S.l., « 9 novembre 1915 »
2 page in-12, à l'encre, signée.
Magnifique lettre à Lou, envoyée du front - et l'une des deux seules écrites à Lou en novembre 1915 : 
« Je te félicite d’être amoureuse et de mener une vie intéressante. Toutou m’a écrit une lettre très gentille. Ce que je fais ? Je tire des coups de canon. Jamais je n'aurais cru que je participerai à la plus grande bataille d'artillerie de tous les temps (…) J'ai le culot qui n'est pas boche je crois de me trouver le sous-officier qui s'embête le moins, bien que nous soyons dans la région la plus déserte du front puisque c'était un désert même avant la guerre…". 
Le poète rencontre Louise de Coligny-Châtillon, qui lui est présentée par un ami, dans un restaurant niçois. Sa déclaration d'amour, dans une lettre datée du 28 septembre 1914, commençait en ces termes : « Vous ayant dit ce matin que je vous aimais, ma voisine d'hier soir, j'éprouve maintenant moins de gêne à vous l'écrire. Je l'avais déjà senti dès ce déjeuner dans le vieux Nice où vos grands et beaux yeux de biche m'avaient tant troublé que je m'en étais allé aussi tôt que possible afin d'éviter le vertige qu'ils me donnaient. » Si ils rompent en mars de l'année suivante, ils entretiennent ensuite une correspondance quasiment quotidienne, Apollinaire espèrant la reconquérir. Les deux amants se seront vus à Marseille le 28 mars 1915, date de leur rupture. Touché bien plus qu'il ne veut le montrer, Apollinaire se porte alors volontaire au prochain départ pour le front. Devenu le fiancé de Madeleine Pagès, ses lettres se feront, à partir de l'été, plus rares - jusqu'à la dernière, datée du 18 janvier 1916. 

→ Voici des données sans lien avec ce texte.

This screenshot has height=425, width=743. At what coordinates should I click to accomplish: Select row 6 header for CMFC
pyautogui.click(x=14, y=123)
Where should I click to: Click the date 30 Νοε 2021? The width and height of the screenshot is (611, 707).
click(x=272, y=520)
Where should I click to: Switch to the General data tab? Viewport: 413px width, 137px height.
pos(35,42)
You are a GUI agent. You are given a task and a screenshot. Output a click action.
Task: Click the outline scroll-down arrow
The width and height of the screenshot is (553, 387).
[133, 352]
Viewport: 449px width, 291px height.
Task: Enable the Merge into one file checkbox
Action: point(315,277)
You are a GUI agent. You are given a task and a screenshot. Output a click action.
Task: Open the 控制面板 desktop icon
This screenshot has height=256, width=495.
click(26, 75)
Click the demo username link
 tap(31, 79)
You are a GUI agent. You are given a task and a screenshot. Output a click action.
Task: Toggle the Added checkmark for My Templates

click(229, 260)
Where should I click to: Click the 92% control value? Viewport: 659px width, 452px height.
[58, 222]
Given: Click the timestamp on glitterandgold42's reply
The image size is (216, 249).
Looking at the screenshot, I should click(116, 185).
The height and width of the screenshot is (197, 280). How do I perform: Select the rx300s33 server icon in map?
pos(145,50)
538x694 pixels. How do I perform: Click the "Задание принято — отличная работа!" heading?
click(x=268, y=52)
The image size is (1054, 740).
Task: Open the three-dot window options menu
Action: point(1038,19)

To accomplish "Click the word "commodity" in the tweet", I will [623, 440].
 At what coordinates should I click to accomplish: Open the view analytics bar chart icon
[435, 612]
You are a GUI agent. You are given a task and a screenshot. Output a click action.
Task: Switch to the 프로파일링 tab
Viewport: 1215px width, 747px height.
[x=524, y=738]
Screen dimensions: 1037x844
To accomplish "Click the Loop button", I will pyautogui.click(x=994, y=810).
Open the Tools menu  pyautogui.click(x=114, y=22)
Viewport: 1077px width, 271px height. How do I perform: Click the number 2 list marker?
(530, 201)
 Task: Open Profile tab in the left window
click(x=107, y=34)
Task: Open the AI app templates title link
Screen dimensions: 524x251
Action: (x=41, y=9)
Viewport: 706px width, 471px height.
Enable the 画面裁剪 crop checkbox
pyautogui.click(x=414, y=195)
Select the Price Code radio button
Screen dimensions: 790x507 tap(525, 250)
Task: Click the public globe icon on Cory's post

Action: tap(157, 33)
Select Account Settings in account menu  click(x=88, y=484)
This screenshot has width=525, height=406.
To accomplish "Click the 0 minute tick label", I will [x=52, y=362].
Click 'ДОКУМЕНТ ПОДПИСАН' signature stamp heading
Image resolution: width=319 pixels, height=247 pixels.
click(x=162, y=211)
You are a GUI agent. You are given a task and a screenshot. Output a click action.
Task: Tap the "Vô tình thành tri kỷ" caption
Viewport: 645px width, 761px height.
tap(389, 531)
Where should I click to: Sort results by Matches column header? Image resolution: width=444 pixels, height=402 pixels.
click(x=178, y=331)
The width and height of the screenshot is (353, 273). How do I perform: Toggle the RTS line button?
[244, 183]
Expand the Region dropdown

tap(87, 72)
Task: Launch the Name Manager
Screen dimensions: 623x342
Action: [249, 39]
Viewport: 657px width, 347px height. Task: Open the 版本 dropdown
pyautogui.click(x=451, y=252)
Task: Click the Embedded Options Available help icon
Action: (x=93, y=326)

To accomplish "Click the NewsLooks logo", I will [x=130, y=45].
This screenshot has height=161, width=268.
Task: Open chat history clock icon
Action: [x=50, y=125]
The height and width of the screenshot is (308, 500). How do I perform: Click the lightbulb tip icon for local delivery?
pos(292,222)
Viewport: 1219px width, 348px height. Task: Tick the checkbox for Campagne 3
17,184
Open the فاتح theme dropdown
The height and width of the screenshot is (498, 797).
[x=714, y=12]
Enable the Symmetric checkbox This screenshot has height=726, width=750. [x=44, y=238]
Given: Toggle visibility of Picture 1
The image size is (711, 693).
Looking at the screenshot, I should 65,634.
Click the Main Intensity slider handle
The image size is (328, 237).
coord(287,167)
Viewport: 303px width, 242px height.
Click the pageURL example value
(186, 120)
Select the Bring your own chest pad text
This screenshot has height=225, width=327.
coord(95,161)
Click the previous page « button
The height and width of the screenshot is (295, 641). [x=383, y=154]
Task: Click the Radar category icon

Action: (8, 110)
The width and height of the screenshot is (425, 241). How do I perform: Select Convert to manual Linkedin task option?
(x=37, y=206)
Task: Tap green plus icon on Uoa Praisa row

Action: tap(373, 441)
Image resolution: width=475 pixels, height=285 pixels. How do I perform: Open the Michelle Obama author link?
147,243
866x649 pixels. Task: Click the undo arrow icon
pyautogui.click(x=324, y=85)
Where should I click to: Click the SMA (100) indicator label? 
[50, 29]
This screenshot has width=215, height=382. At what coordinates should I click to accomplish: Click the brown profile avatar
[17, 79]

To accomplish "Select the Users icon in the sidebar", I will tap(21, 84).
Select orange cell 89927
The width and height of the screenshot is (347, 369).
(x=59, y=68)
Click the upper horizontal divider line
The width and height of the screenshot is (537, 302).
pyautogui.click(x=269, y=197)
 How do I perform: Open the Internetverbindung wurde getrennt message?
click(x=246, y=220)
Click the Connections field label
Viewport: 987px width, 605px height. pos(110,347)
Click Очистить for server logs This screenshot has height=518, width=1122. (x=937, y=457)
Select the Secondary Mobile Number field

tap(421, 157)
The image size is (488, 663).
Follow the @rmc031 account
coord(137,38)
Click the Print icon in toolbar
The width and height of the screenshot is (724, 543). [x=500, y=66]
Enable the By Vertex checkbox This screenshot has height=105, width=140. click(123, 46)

Apollinaire évoque ici Toutou, "Toutou" à Baccarat, et est heureux de sa " lettre très gentille" , qui vient équilibrer une précédente, de juin, où Apolliaire fut chagriné que Toutou le prenne « pour un soldat en carton et se moque un peu de moi ». Ce "toutou", c'est Charles Cousin, fils d'un notaire honoraire de Sedan, qui habite Baccarat, de deux ans son cadet. Ami de coeur et de corps, elle ne s'en éloigna jamais, et est enterrées à ses côtés. Apolliaire l'a toujours senti, plus encore après la rupture, et se réjouit même ici qu'elle soit amoureuse, la félicitant de mener une "vie intéressante". 
La correspondance amoureuse à Louise de Coligny-Châtillon, représente 220 lettres et 76 poèmes, souvent inclus dans les lettres.
Apollinaire, Lettres à Lou, p. 522, éd. 1990.